Proposal for Requiring Save/Restore of Sets and Tags

Thu Sep 30 00:27:24 CDT 2010

Resending (orig. sent May 21, 2009) as per Seegyoung's inquiry regarding implementation's
responsibilities of information to store persistently as well as recommendations on how
Authors:
-------
Mark Miller <miller86 at llnl.gov>
Jason Kraftcheck <kraftche at cae.wisc.edu>

Proposal:
---------

iMesh implementations shall be required to support saving and loading of set
and tag data via the persistent storage methods, iMesh_save() and
iMesh_load(), defined in the iMesh interface.  Implementations are free to
choose how they meet this requirement.

Rationale:
----------

Sets and tags are part of the iMesh interface and data model.  An
implementation of the iMesh API is a component that maintains the
necessary data structures to implement that data model.  Given an API
that is fundamentally an interface for interacting with this data
structure and that provides functions to load and store it, an
implementation of that API is incomplete if it cannot restore the
complete data model that it is intended to maintain.

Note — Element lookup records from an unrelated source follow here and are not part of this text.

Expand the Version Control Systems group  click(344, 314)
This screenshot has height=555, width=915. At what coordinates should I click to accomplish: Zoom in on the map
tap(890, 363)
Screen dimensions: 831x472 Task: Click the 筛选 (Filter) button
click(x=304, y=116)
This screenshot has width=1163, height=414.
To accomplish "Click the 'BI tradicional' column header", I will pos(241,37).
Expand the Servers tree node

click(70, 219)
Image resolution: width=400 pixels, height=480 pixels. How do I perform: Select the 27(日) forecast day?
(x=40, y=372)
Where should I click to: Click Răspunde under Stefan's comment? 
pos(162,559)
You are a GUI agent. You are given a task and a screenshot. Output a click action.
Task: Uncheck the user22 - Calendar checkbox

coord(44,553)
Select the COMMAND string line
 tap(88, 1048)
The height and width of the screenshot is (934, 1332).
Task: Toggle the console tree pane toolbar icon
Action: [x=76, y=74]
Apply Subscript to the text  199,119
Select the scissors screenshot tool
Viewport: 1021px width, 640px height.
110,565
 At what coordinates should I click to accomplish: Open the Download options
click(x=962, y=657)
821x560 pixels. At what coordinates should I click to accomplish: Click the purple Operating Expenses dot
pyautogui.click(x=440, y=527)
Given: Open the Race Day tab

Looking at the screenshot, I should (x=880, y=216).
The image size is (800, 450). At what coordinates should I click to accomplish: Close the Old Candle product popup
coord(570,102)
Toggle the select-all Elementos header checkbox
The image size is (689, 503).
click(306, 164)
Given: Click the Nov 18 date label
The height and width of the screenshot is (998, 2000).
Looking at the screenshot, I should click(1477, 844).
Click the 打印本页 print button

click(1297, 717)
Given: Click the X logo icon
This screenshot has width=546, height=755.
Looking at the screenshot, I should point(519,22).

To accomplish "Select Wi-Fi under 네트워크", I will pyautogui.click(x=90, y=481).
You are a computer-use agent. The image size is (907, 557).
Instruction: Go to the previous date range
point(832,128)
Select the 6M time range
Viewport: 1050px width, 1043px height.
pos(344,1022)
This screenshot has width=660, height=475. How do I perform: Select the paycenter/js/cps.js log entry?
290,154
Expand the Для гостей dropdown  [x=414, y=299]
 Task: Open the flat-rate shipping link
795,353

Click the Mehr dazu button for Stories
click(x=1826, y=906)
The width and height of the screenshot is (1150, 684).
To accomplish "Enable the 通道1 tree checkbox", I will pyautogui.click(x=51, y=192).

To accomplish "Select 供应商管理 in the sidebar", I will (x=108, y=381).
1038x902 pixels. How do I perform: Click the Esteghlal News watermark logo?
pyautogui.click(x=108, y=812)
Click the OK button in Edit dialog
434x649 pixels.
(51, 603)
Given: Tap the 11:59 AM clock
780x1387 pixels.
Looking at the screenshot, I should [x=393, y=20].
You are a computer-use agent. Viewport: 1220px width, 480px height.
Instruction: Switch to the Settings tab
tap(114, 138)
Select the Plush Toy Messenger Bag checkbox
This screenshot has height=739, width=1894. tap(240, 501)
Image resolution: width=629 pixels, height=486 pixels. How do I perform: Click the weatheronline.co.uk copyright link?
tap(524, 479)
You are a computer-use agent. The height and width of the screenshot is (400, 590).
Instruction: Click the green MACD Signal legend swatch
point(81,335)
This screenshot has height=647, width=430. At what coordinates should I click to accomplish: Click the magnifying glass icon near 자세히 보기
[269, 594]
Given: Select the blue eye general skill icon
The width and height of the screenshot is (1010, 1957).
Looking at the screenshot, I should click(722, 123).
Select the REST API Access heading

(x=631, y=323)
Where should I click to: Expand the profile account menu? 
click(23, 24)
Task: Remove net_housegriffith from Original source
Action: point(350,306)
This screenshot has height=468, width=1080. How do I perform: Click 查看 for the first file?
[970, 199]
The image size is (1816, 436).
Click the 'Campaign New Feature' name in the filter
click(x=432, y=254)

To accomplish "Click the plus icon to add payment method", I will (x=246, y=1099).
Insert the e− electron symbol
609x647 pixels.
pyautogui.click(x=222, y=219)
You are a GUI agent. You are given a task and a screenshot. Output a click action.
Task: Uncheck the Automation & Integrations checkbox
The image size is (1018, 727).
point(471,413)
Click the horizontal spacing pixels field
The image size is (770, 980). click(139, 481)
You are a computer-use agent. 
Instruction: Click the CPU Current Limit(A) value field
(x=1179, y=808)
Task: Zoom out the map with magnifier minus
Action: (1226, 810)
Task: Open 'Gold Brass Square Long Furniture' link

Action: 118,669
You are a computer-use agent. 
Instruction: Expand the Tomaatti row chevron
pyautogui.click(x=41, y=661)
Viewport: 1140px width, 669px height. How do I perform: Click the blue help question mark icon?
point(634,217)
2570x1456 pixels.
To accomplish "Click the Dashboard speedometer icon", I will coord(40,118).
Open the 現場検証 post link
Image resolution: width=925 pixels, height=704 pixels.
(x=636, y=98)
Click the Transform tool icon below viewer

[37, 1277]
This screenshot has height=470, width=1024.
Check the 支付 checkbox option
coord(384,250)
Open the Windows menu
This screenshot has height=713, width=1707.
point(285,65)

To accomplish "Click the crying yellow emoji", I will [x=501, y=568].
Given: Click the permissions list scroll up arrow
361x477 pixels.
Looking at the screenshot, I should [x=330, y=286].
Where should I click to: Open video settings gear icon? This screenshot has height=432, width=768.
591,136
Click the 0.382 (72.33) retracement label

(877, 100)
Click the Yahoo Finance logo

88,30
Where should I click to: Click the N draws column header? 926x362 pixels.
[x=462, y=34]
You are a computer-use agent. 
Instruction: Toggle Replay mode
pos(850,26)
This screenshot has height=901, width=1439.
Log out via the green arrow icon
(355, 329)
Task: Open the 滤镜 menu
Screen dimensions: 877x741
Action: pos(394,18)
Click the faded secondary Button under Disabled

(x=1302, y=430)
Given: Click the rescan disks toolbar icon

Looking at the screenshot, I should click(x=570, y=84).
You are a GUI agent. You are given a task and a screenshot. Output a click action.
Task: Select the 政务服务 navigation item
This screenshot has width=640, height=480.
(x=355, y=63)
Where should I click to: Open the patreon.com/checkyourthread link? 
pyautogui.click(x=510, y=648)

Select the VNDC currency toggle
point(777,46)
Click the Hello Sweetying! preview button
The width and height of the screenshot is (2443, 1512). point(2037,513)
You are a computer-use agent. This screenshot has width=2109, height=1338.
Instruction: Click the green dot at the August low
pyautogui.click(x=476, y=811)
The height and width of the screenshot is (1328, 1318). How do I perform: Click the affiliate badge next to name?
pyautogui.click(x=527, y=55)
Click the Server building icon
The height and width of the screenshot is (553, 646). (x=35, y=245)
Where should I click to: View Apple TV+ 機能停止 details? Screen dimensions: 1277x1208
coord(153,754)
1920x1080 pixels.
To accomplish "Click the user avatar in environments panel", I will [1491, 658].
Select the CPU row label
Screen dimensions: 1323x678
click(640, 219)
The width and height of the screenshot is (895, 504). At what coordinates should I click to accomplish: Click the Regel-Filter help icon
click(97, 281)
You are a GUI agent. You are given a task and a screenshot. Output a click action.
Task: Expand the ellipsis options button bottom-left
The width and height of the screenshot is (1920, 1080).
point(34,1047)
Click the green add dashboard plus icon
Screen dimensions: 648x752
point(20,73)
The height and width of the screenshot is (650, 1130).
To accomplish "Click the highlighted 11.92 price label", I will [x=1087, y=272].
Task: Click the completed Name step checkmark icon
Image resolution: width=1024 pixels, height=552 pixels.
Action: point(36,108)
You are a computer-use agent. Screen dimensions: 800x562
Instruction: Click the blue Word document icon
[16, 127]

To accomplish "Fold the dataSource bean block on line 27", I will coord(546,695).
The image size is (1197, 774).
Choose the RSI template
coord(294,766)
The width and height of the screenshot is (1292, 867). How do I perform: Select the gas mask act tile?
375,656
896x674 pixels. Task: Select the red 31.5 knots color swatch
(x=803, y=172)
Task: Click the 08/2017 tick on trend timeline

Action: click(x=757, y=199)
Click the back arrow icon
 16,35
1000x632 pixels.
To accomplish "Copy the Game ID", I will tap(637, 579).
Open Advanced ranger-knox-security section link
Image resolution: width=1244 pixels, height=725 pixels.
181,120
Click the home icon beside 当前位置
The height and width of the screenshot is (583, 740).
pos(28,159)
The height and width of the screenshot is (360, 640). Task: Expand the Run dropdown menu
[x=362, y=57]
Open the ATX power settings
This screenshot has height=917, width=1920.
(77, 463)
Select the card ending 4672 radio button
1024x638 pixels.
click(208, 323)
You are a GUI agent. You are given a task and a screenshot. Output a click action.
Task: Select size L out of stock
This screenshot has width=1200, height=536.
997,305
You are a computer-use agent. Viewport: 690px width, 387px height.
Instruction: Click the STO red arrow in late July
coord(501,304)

Further, the inability to save and restore the entire data model is
substantial practical barrier to interoperability and interchangeability
of implementations.  Interoperability of persistently stored data between
implementations is not achievable without imposing this requirement.

Practical considerations:
-------------------------

While a common file format for all implementations may be impractical, the
ability to store and subsequently retrieve a complete iMesh instance to/from
persistent storage is a minimum requirement.  An implementation may
maintain additional data beyond the iMesh data model for which a common
file format may not be sufficient.  Further, the data model does not
entirely constrain the data representation.  Implementations may implement
the complete data model while using incompatible internal representations
of the data (e.g. defining elements by vertices versus sub-elements of
one less topological dimension.)

In choosing a file format, there are several complicating factors to
consider:
  o Tags may be placed on entity sets as well as entities.
  o Entity sets may contain entity sets as well as entities.
  o The entity set containment graph may contain cycles.
  o The entity set parent/child graph may contain cycles.
  o Preserving valid references in tag data of type iBase_ENTITY_HANDLE.
  o Scalability for large numbers of entity sets (> 10^6).
  o Time/Storage performance issues associated with these factors.
  o Opportunities for cross-exploitation of existing formats/tools.
  o Partial load/store.
A key issue is that storage of iMesh data requires BOTH the ability to store
meshes and mesh-related data as well as potentially very large graphs
representing the entity sets, their tags and their relationships.

Relevant existing technology:
-----------------------------

Existing technologies for persistent storage of the iMesh data model fall
into two basic categories; those designed to represent meshes and, in
particular, unstructured meshes and those designed for general purpose I/O.
Examples of the former include VTK and ExodusII.   Examples of the latter
include HDF5, NetCDF and XML.  Many other examples exist in either category
as well.

We are not aware of any existing technology that addresses ALL of the
practical considerations sufficiently.  This leaves two options; extending
a mesh-based technology to support the whole of the iMesh data model or
defining an iMesh-specific solution on top of a general-purpose technology.

MOAB's implementation for saving/loading an iMesh instance to HDF5 is an
example of this latter approach.  It is fully developed and addresses the
most significant of the practical considerations.  Nonetheless, we recognize
that MOAB is only one, mature example of such an approach.  Implementors are
free to use MOAB's HDF5 solution if they choose or develop some other
implementation of their own choosing.